The votes have been tallied and five emerging Utah digital media companies have  been awarded $5,000 each to help promote and develop their projects thanks to  the Salt Valley Talley competition.

Five Utah-based companies were  announced winners on Oct. 10 at Utah Valley University (UVU), who co-sponsored  the competition. These included the creators of Chess Trap, Cape Chronicles, Neb  Jones: and the Ruins of Ouroboros, ChatFi and Live Gaming. These projects  received the most online votes from the general public over a 30-day period.

“This contest arises from the Utah Cluster Acceleration Partnership  (UCAP) project in digital media that Utah Valley University convened in 2011,” said David Buhler, Commissioner of Higher Education. “It is one of the ways  we’re delivering on the plan to attract and grow digital media  companies.”

Each of the winning projects have unique qualities and  attributes that captured the voter’s support.

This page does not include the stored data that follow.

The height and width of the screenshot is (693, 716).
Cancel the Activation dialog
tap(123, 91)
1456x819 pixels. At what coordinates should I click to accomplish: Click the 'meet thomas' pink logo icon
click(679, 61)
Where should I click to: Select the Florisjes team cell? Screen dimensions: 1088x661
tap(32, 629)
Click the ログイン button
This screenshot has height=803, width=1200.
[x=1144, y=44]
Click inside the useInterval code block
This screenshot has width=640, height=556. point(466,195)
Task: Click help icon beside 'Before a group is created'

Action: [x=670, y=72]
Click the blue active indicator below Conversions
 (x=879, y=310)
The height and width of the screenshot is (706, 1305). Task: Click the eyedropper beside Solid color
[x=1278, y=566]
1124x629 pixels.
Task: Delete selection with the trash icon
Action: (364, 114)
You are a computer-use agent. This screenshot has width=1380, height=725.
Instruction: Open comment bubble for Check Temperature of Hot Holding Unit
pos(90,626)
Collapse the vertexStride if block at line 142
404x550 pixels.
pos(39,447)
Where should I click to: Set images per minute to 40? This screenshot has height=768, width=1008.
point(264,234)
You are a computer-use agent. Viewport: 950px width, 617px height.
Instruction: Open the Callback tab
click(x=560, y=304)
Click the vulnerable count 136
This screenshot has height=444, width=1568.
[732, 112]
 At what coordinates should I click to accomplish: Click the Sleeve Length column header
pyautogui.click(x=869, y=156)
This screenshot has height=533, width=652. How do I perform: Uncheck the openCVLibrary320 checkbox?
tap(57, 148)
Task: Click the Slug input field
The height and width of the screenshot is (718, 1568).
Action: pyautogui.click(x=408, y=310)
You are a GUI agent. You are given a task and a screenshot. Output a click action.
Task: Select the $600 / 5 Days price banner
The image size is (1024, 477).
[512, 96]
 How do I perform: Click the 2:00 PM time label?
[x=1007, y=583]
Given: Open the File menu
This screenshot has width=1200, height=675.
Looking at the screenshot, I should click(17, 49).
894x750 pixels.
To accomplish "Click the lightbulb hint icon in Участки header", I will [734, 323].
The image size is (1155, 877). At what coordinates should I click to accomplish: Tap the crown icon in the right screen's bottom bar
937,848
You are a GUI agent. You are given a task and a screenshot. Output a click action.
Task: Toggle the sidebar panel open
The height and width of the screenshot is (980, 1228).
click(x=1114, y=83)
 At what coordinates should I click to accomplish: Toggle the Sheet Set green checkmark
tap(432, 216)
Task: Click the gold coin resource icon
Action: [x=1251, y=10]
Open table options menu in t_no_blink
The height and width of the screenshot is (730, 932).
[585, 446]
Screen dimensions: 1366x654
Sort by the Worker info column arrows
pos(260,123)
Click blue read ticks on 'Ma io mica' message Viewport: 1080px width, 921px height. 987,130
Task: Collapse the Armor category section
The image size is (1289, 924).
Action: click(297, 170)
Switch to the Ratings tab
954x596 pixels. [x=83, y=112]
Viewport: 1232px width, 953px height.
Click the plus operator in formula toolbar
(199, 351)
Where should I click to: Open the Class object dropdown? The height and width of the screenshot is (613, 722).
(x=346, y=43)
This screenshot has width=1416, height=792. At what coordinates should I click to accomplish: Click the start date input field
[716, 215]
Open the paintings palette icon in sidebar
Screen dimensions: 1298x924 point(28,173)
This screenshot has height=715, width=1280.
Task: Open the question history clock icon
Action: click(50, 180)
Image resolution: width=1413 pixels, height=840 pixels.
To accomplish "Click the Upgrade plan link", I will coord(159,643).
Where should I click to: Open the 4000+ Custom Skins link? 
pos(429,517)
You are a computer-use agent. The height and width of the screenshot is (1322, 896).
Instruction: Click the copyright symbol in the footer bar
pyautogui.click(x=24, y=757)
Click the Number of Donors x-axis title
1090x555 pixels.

ChessTrap, the voter’s top  choice with 1,341 votes, is a traditional chess game with a two-story board that  will be available for iPhone, iPad, Android, Mac and PC computers. Pieces move  between boards through hidden trap doors and spring-loaded squares. According to  the 2011 UCAP annual report nearly 40 percent of the digital media sector in  Utah is in video games.

Kendal Liddle, president of Hughmanity, the  company that developed ChessTrap said, “100 percent of the money we will be  receiving from the contest is going into development. We have been working on  ChessTrap for about five months now and are about 90 percent done. The award  money comes at a critical time for us and will help us finish out the project  for a planned release of ChessTrap in November.”

Cape Chronicles, placed  second with 1,335 votes, is another video game set in a medieval fantasy world  where players act as heroes battling beastly minions through perilous castles.  The game is being developed for multiple platforms including the OUYA,which is a  new game console for the TV, powered by Android built on the open-source  software model. A release date for Cape Chronicles is scheduled for March of  2013.

The third place project was developed by Yellow Bouncy Ball (YBB),  a small Utah-based game studio, who created the video game called Neb Jones: and  the Ruins of Ouroboros. This adventure game is inspired by games such as Kings  Quest, Monkey Island, and Quest for Glory. Neb Jones: and the Ruins of Ouroboros  received 1,078 votes.

While video games took the top three spots a mobile  application called ChatFi, placed fouth with 1,055 votes.  The app uses  text messaging as a professional business tool by allowing businesses and  consumers to easily communicate through text messaging. ChatFi can be used to  text in food orders, restaurant reservations, or questions to any business  without waiting.

Rounding out the top five with 986 votes was Appify. The  company created Live Gaming, which blends the creativity of open-ended  role-playing games (RPGs) with the ease and speed of video games.

“Winning the Salt Valley Tally gives us a wonderful opportunity to work  and develop Live Gaming, and make it a new viable product,” said Alec Sorensen a  founder of Appify.
In Live Gaming a host narrates the story line,  players create and narrate the actions of characters, and a web application  handles rules, points, and story assets. Live Gaming provides all the creativity  and social interaction of tabletop RPGs without the need for memorizing books  full of rules or buying lots of dice.

The goal of the competition was to  spur creativity and innovation among the state’s growing digital media industry.   In order to qualify, companies had to be legally incorporated in Utah,  have less than $1 million in annual sales, and be developing technology that was  not yet commercially available.  Thirty unique projects were approved for  the competition.

“Digital media lives and dies on the response of the  market. We have been excited to use crowdsourcing to capture the wisdom of the  market in determining which digital media innovations are most deserving of the  cash prizes,” said Steven Roy, Associate Vice President of Economic Development  at Utah Valley University and USTAR regional technology outreach director. “We  felt that if people would rally and vote for a business, they will be more  likely to buy the product.”

Roy said the contest was a first for Utah,  allowing the market to drive the awarding of grant money to companies with  strong ties to the community that will buy the products. “By letting the market  determine the awards, we are helping to fund the companies people really want,” he said.